Testing negative flows is important for us to make sure IF behaves as intended across a large set of scenarios. It is hard to do this without dumping errors and logs to files because the alternative is for IF to panic without any persistent result to test against. This can be resolved by capturing the errors and logs to a file.

SoW

Acceptance criteria

GIVEN the user is in a folder WHEN they run this manifest file:

name: basic-error-demo
description:
tags:
initialize:
  plugins:
    teads-curve: 
      path: '@grnsft/if-unofficial-plugins'
      method: TeadsCurve
      global-config:
        interpolation: spline
  outputs:
    - yaml
tree:
  children:
    child-0:
      defaults:
        cpu/thermal-design-power: 100
      pipeline:
        - teads-curve
      inputs:
        - timestamp: 2023-07-06T00:00
          cpu/utilization: 20

THEN the tool logs the error, exits and outputs a manifest file which contains these additional nodes:

name: basic-error-demo
description:
tags:
initialize:
  plugins:
    teads-curve: 
      path: '@grnsft/if-unofficial-plugins'
      method: TeadsCurve
      global-config:
        interpolation: spline
  outputs:
    - yaml
execution:
  status: fail
  error: 'InputValidationError:   "duration" parameter is required. Error code: invalid_type'.
tree:
  children:
    child-0:
      defaults:
        cpu/thermal-design-power: 100
      pipeline:
        - teads-curve
      inputs:
        - timestamp: 2023-07-06T00:00
          cpu/utilization: 20

The errors and logs should still be displayed in the console as usual, because the version int he manifest file will not contain the full stack trace.

QA

jawache commented 7 months ago

@jmcook1186 this one is good to go from me.

narekhovhannisyan commented 7 months ago

@jmcook1186 @jawache it's not clear output, logs and the errors should be stored in different files?

jawache commented 7 months ago

@narekhovhannisyan just anything that caused the manifest to fail and if to exit (critical error) not all the normal info, debug logs.

For negative testing the manifest file should contain the error so we can do both negative and positive testing with the if-verify tool.

Thinking about it the node should just be 'execution.error' instead of log since it will only contain the error that caused it to fail. Stringified exception that caused failure.

zanete commented 6 months ago

@MariamKhalatova in order to complete the acceptance criteria for this issue and get it ready for development, there are a couple of asks from @jawache to you in the description. Can you let me if they are clear to you and you can help get the needed information? This is an urgent issue that is blocking other work in the #650 feature 🙏 cc @narekhovhannisyan

jmcook1186 commented 6 months ago

@zanete FYI I untagged @MariamKhalatova and added a failing manifest and expected output manifest to the ticket description

narekhovhannisyan commented 6 months ago

@jawache looks good, however, this doesn't mean that we are not logging the error in the console yes? since error stack is not shown in manifest

jmcook1186 commented 6 months ago

I think we should also log to the console @narekhovhannisyan

jawache commented 6 months ago

agreed @jmcook1186 and @narekhovhannisyan, also log to the console.
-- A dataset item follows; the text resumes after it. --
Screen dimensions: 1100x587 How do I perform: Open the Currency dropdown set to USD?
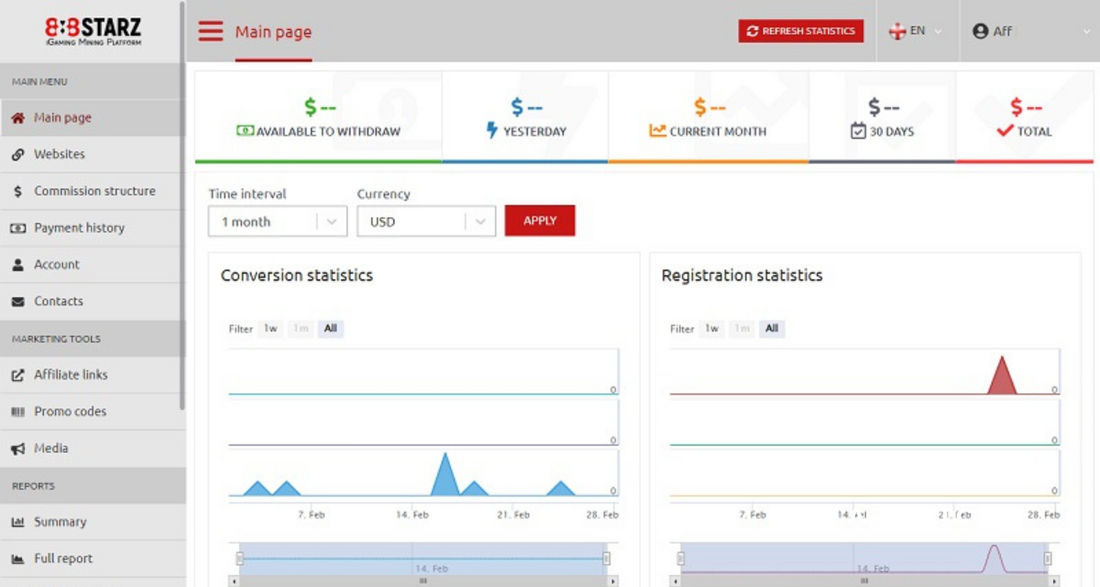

zanete commented 6 months ago

This needs some major restructuring of the index file to properly handle things, currently we just catch the error and print to the console, but we need to output in the manifest, and in order to do that we need to continue the execution of the manifest. Some of the errors may cause some variables to be undefined and that needs to be solved.

jawache commented 6 months ago

@narekhovhannisyan (assume that came from you 😄) isn't this as simple as this?

load Inputmanifestfile Try All our compute steps. . Catch exception which we can't recover from Add exception to inputmanifest, save, exit

zanete commented 6 months ago

@jawache ys sorry for the lack of context, forgot to add that I was taking notes during standup and as @jmcook1186 wasn't there, didn't want to miss important technical points made.

narekhovhannisyan commented 6 months ago

@jawache

const impactEngine = async () => {
  try {
  const options = parseArgs();

  if (!options) {
    return;
  }

  logger.info(DISCLAIMER_MESSAGE);
  const {inputPath, paramPath, outputOptions} = options;

  const {tree, rawContext, parameters} = await load(inputPath!, paramPath);
  const context = await injectEnvironment(rawContext);
  parameterize.combine(context.params, parameters);
  const pluginStorage = await initalize(context.initialize.plugins);
  const computedTree = await compute(tree, {context, pluginStorage});
  const aggregatedTree = aggregate(computedTree, context.aggregation);
  context['if-version'] = packageJson.version;
  exhaust(aggregatedTree, context, outputOptions);

  return;
  } catch (e) {
     // here you have to collect all the data before the error happened.
     // f.ex. if failure happened on aggregation state, you have to save all the job done before that and write in file
     // however in that state, all the variables are inaccessible in catch block

     // or we have to keep only the initial version of the yaml and inject error message
  }
};
jmcook1186 commented 6 months ago

I'm not sure I'm following either - is this complication arising because the manifest is loaded into memory inside the try block? Meaning the catch doesn't have access to it?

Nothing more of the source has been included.